Inondations au Népal et au Tibet : 359 morts, plus de 1300 disparus dont trois Belges
Le Népal, destination prisée des amateurs de trekking et d’alpinisme, fait face à une tragédie sans précédent suite à des inondations dévastatrices. Ce jeudi matin, les autorités népalaises ont signalé qu’elles n’avaient pas de nouvelles concernant 823 personnes, dont 644 touristes, après des crues qui ont frappé la région.
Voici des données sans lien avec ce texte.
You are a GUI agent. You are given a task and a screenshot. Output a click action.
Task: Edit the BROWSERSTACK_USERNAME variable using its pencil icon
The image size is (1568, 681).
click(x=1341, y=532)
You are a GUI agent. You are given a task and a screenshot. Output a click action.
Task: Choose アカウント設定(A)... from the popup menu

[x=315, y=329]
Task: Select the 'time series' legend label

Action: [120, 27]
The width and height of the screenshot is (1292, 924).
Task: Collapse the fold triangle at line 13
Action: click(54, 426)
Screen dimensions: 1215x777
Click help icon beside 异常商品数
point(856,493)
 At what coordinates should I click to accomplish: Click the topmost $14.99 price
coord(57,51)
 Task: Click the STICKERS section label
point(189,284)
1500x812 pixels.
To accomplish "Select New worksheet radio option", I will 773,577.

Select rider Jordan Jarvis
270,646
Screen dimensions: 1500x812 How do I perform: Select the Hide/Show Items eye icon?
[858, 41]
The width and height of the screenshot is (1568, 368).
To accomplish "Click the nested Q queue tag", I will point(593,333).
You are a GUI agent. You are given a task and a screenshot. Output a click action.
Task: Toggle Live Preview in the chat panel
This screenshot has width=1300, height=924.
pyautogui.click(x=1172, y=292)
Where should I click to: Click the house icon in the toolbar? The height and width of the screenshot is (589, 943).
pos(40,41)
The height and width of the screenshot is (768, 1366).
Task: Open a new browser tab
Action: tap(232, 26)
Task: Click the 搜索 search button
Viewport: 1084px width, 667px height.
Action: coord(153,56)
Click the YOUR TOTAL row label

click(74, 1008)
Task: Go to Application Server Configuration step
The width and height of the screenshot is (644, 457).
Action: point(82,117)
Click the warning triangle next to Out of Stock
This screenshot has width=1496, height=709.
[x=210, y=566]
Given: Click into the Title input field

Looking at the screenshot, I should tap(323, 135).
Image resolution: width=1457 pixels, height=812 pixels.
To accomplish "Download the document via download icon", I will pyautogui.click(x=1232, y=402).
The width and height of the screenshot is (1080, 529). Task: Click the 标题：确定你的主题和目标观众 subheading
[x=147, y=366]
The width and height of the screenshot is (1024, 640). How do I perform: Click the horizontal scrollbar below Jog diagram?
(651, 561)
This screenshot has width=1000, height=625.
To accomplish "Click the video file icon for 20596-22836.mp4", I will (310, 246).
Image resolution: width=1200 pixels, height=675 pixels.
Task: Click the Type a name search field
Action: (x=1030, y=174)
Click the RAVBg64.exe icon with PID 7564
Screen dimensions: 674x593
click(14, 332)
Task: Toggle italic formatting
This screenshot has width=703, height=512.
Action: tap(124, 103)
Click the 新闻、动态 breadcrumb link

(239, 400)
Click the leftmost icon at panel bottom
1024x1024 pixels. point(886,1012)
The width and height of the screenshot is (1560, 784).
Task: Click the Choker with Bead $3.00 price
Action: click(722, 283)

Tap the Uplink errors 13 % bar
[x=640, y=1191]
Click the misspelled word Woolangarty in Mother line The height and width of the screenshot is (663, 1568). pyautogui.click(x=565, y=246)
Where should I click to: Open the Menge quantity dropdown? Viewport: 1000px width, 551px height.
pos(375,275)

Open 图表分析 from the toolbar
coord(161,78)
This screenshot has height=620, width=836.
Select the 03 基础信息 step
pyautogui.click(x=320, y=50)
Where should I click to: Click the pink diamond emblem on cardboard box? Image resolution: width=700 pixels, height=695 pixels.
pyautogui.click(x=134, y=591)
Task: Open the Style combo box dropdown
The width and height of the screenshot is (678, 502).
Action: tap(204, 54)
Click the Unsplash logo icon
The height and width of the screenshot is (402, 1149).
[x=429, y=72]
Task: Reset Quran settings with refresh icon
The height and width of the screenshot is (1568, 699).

Parmi ces touristes, 517 sont de nationalité étrangère.
De son côté, la Chine a également annoncé que 558 personnes étaient portées disparues sur son territoire, incluant 260 étrangers. Un premier bilan non exhaustif révèle que parmi les ressortissants étrangers, on compte 3 Belges, 178 Indiens, 65 Américains, 53 Ukrainiens, 51 Malaisiens, 33 Britanniques, 25 Canadiens, 15 Australiens et 12 Israéliens.
Des experts estiment qu’un effondrement glaciaire, suivi d’un événement sismique, pourrait être à l’origine de cette catastrophe à la frontière entre le Népal et le Tibet, une région où la topographie extrême augmente les risques. Les scientifiques soulignent que le changement climatique pourrait intensifier la fréquence de tels événements.
Concernant les ressortissants belges, le SPF Affaires étrangères a indiqué qu’ils n’avaient pas réussi à établir le contact avec trois Belges se trouvant dans les zones touchées. Environ 70 Belges sont enregistrés comme présents au Népal, et parmi eux, au moins 15 se trouvaient dans les régions sinistrées lors des intempéries.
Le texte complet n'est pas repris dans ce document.